(Passage cité):
On remarque combien le crêt urgonien de la Vache - Hurtières est mince et combien celui des calcaires du Fontanil de La Sure est peu nerveux (il est coupé en chanfrein par la surface mamelonnée des pitons sommitaux). L'emplacement de l'ancienne surface d'aplanissement qui doit être la cause de ces traits du relief est tracé en tirets bleus.
Légende stratigraphique :
Le talus d'alpages, souvent dit "de l'Hauterivien", est en fait constitué par trois niveaux : les calcaires à miches (assez marneux) de l'Hauterivien supérieur (Hs), les calcaires lités à lits marneux de l'Hauterivien inférieur (Hi) et les calcaires du Fontanil tout-à-fait supérieurs (cFs).

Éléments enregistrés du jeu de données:

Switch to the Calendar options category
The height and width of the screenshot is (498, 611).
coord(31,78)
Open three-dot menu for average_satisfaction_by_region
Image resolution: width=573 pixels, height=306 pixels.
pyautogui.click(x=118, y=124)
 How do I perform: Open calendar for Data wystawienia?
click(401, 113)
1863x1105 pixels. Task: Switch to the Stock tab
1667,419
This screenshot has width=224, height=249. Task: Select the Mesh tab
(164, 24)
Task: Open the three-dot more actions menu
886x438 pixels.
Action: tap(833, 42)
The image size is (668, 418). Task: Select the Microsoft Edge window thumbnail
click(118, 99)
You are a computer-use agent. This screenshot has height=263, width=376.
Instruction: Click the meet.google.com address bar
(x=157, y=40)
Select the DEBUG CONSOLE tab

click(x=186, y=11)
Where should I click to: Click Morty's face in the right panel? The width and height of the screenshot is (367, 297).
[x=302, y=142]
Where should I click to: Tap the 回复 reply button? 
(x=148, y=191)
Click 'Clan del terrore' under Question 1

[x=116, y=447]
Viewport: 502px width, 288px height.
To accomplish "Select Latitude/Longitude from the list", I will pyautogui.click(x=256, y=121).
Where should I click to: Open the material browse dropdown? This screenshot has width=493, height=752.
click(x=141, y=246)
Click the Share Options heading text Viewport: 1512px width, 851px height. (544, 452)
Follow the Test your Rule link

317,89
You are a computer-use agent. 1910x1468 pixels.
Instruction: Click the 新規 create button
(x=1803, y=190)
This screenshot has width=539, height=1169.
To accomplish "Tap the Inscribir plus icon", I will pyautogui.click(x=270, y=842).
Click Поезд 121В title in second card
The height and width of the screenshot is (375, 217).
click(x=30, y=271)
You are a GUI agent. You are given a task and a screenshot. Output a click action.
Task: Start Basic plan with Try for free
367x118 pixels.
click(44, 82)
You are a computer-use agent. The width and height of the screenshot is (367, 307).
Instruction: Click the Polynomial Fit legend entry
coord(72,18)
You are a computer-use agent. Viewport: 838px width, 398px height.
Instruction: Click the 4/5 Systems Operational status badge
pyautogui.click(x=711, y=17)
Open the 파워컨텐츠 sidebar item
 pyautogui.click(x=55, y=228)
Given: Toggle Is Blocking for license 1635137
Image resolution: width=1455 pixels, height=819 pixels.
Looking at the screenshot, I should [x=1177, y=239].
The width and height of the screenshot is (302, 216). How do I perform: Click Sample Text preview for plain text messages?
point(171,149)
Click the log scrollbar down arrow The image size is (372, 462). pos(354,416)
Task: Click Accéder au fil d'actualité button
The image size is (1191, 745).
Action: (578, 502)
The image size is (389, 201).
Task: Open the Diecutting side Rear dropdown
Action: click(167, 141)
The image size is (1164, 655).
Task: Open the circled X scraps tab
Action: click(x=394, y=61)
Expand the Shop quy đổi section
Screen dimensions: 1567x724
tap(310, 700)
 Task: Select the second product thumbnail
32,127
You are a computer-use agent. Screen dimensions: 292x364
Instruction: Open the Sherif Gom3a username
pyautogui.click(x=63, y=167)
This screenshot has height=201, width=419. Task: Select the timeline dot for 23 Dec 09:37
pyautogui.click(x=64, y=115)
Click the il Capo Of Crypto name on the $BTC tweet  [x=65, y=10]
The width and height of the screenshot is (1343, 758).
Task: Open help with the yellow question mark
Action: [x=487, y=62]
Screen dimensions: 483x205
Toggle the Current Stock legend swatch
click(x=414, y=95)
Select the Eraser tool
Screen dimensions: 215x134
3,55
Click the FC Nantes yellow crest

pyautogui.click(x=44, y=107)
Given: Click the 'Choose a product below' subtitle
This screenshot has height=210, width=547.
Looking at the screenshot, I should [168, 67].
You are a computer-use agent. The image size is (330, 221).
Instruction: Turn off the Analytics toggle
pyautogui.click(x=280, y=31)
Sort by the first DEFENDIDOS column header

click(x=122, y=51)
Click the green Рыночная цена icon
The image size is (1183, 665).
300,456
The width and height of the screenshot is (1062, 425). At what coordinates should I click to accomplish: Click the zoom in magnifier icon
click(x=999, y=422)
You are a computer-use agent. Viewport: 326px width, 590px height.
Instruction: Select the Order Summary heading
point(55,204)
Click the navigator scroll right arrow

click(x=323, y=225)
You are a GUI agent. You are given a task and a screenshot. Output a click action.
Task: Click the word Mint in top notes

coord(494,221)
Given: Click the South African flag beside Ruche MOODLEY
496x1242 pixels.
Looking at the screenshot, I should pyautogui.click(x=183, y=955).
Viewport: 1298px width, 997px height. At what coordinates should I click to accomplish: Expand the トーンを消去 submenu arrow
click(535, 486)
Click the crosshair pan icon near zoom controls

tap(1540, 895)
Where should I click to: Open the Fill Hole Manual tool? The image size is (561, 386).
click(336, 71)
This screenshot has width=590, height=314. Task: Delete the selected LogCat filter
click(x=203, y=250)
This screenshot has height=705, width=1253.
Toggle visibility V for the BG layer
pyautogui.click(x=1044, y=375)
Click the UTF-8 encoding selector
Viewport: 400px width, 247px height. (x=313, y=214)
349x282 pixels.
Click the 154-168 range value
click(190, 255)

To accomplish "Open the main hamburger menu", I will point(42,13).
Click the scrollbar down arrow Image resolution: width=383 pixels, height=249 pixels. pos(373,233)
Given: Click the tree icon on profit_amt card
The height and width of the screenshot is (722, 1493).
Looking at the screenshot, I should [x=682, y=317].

(Énoncé):
Extrayez, s'il vous plaît, le passage cité tel quel, en partant des mots « On remarque combien » et en vous arrêtant après « en tirets bleus. ». La liste est sans lien avec le passage cité.

(Réponse):
On remarque combien le crêt urgonien de la Vache - Hurtières est mince et combien celui des calcaires du Fontanil de La Sure est peu nerveux (il est coupé en chanfrein par la surface mamelonnée des pitons sommitaux). L'emplacement de l'ancienne surface d'aplanissement qui doit être la cause de ces traits du relief est tracé en tirets bleus.